Starting with the line that contains "You are a GUI", give again exactly and only each line through the end of the records; include the last line and exclude pictures.

[Materials provided]

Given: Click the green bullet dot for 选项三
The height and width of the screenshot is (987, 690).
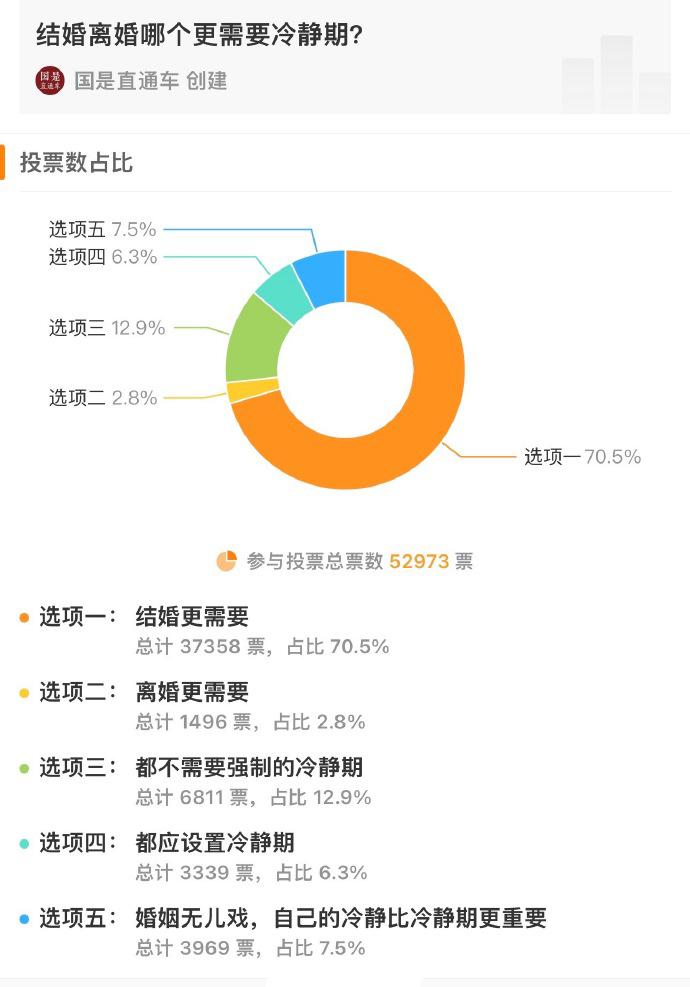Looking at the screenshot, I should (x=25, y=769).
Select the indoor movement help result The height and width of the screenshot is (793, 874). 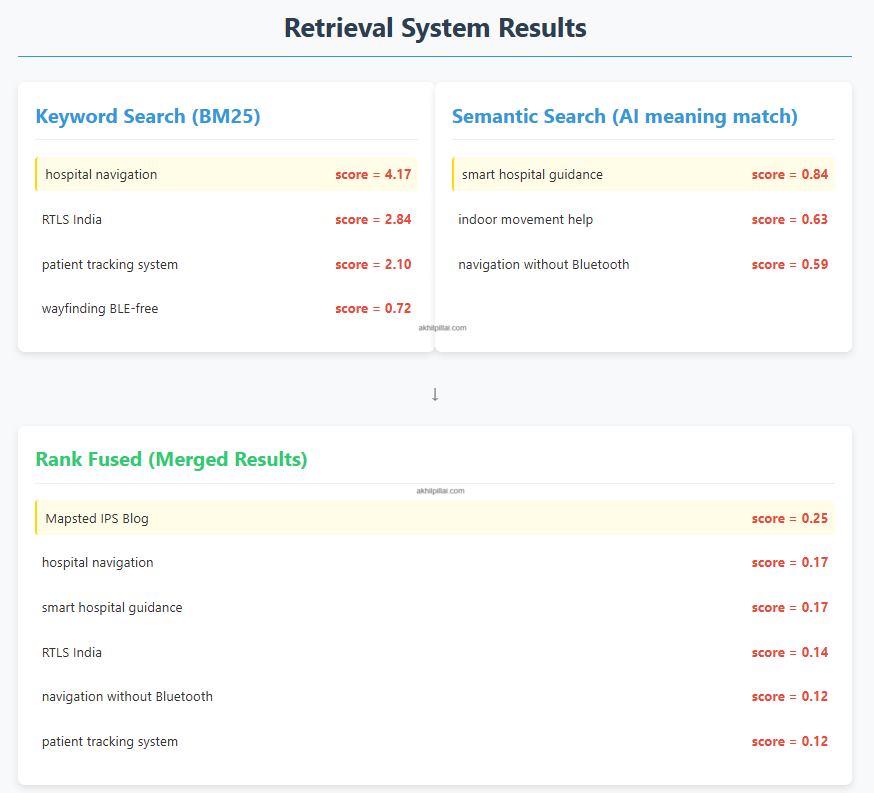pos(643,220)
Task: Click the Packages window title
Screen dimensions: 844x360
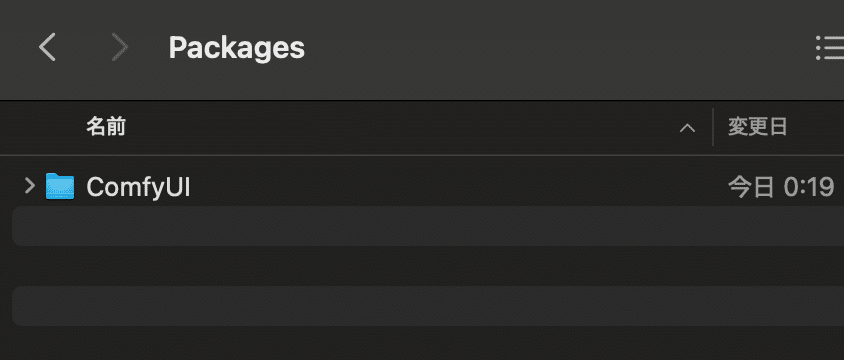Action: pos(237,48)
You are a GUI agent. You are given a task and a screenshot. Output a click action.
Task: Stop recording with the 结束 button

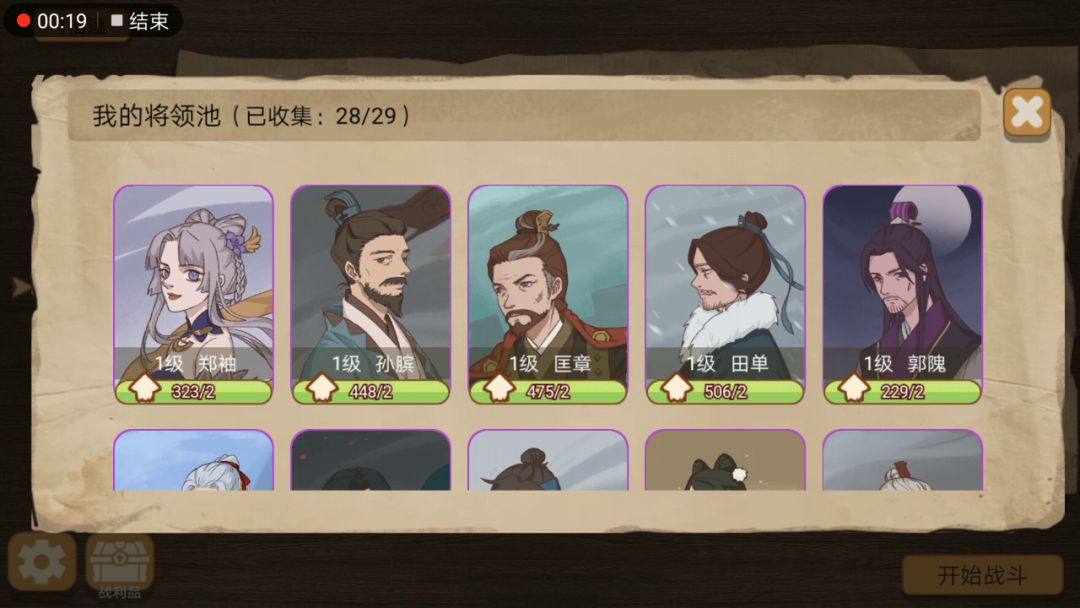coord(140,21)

[/Materials provided]

> **Output for this exercise**:
You are a GUI agent. You are given a task and a screenshot. Output a click action.
Task: Stop recording with the 结束 button

coord(140,21)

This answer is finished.